Stored data entries:
· · · ·

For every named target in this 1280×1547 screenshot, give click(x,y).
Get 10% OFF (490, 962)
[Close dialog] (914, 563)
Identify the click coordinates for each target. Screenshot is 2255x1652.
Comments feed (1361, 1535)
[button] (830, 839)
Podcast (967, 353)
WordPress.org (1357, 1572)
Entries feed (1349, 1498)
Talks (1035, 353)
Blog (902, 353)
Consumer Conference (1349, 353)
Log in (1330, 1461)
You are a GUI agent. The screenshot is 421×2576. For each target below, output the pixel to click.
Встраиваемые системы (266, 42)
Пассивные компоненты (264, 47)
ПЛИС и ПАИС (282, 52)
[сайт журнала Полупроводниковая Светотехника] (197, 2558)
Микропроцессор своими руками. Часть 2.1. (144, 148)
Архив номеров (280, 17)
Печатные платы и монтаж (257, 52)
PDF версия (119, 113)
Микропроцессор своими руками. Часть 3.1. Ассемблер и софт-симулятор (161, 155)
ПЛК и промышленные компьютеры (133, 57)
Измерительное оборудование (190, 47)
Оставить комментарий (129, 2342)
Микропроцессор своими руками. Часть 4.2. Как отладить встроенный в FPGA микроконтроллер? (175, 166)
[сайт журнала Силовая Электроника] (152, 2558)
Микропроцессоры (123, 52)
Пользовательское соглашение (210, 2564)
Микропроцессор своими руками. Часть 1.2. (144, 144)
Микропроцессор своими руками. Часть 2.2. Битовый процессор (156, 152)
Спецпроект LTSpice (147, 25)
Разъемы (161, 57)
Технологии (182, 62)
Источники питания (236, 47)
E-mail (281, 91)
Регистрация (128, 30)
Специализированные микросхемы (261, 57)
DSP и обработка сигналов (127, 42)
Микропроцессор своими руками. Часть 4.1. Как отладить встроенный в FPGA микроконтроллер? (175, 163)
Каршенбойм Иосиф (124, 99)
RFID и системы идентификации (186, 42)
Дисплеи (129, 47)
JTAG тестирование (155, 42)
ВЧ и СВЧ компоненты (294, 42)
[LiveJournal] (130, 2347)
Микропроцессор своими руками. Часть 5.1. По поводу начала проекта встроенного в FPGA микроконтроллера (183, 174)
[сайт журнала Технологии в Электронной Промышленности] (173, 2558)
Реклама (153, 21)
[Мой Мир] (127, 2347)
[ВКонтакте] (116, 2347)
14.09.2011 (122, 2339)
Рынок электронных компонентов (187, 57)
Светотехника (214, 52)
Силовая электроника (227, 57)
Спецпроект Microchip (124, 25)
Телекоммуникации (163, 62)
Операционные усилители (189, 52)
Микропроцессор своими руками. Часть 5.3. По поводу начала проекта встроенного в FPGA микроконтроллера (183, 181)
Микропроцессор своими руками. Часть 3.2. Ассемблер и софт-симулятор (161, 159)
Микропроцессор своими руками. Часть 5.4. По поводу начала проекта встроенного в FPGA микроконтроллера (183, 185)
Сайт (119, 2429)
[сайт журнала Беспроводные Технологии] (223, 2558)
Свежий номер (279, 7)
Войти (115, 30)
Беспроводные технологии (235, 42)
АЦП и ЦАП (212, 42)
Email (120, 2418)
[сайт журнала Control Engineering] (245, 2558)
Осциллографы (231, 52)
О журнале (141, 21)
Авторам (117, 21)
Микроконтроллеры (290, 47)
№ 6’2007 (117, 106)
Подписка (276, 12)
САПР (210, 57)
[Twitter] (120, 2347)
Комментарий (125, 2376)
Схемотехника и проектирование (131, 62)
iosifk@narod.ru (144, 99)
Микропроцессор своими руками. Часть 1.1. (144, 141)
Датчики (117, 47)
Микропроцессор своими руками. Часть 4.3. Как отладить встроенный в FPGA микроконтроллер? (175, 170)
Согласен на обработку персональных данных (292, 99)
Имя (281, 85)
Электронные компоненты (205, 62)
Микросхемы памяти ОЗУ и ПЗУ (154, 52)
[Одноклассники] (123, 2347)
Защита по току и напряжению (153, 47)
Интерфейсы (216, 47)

· · · ·

Prompt ->
Transcribe, in full, each record that appears above.

Result for this task ->
For every named target in this 1280×1547 screenshot, give click(x,y).
Get 10% OFF (490, 962)
[Close dialog] (914, 563)
Identify the click coordinates for each target. Screenshot is 2255x1652.
Comments feed (1361, 1535)
[button] (830, 839)
Podcast (967, 353)
WordPress.org (1357, 1572)
Entries feed (1349, 1498)
Talks (1035, 353)
Blog (902, 353)
Consumer Conference (1349, 353)
Log in (1330, 1461)
You are a GUI agent. The screenshot is 421×2576. For each target below, output the pixel to click.
Встраиваемые системы (266, 42)
Пассивные компоненты (264, 47)
ПЛИС и ПАИС (282, 52)
[сайт журнала Полупроводниковая Светотехника] (197, 2558)
Микропроцессор своими руками. Часть 2.1. (144, 148)
Архив номеров (280, 17)
Печатные платы и монтаж (257, 52)
PDF версия (119, 113)
Микропроцессор своими руками. Часть 3.1. Ассемблер и софт-симулятор (161, 155)
ПЛК и промышленные компьютеры (133, 57)
Измерительное оборудование (190, 47)
Оставить комментарий (129, 2342)
Микропроцессор своими руками. Часть 4.2. Как отладить встроенный в FPGA микроконтроллер? (175, 166)
[сайт журнала Силовая Электроника] (152, 2558)
Микропроцессоры (123, 52)
Пользовательское соглашение (210, 2564)
Микропроцессор своими руками. Часть 1.2. (144, 144)
Микропроцессор своими руками. Часть 2.2. Битовый процессор (156, 152)
Спецпроект LTSpice (147, 25)
Разъемы (161, 57)
Технологии (182, 62)
Источники питания (236, 47)
E-mail (281, 91)
Регистрация (128, 30)
Специализированные микросхемы (261, 57)
DSP и обработка сигналов (127, 42)
Микропроцессор своими руками. Часть 4.1. Как отладить встроенный в FPGA микроконтроллер? (175, 163)
Каршенбойм Иосиф (124, 99)
RFID и системы идентификации (186, 42)
Дисплеи (129, 47)
JTAG тестирование (155, 42)
ВЧ и СВЧ компоненты (294, 42)
[LiveJournal] (130, 2347)
Микропроцессор своими руками. Часть 5.1. По поводу начала проекта встроенного в FPGA микроконтроллера (183, 174)
[сайт журнала Технологии в Электронной Промышленности] (173, 2558)
Реклама (153, 21)
[Мой Мир] (127, 2347)
[ВКонтакте] (116, 2347)
14.09.2011 (122, 2339)
Рынок электронных компонентов (187, 57)
Светотехника (214, 52)
Силовая электроника (227, 57)
Спецпроект Microchip (124, 25)
Телекоммуникации (163, 62)
Операционные усилители (189, 52)
Микропроцессор своими руками. Часть 5.3. По поводу начала проекта встроенного в FPGA микроконтроллера (183, 181)
Микропроцессор своими руками. Часть 3.2. Ассемблер и софт-симулятор (161, 159)
Микропроцессор своими руками. Часть 5.4. По поводу начала проекта встроенного в FPGA микроконтроллера (183, 185)
Сайт (119, 2429)
[сайт журнала Беспроводные Технологии] (223, 2558)
Свежий номер (279, 7)
Войти (115, 30)
Беспроводные технологии (235, 42)
АЦП и ЦАП (212, 42)
Email (120, 2418)
[сайт журнала Control Engineering] (245, 2558)
Осциллографы (231, 52)
О журнале (141, 21)
Авторам (117, 21)
Микроконтроллеры (290, 47)
№ 6’2007 (117, 106)
Подписка (276, 12)
САПР (210, 57)
[Twitter] (120, 2347)
Комментарий (125, 2376)
Схемотехника и проектирование (131, 62)
iosifk@narod.ru (144, 99)
Микропроцессор своими руками. Часть 1.1. (144, 141)
Датчики (117, 47)
Микропроцессор своими руками. Часть 4.3. Как отладить встроенный в FPGA микроконтроллер? (175, 170)
Согласен на обработку персональных данных (292, 99)
Имя (281, 85)
Электронные компоненты (205, 62)
Микросхемы памяти ОЗУ и ПЗУ (154, 52)
[Одноклассники] (123, 2347)
Защита по току и напряжению (153, 47)
Интерфейсы (216, 47)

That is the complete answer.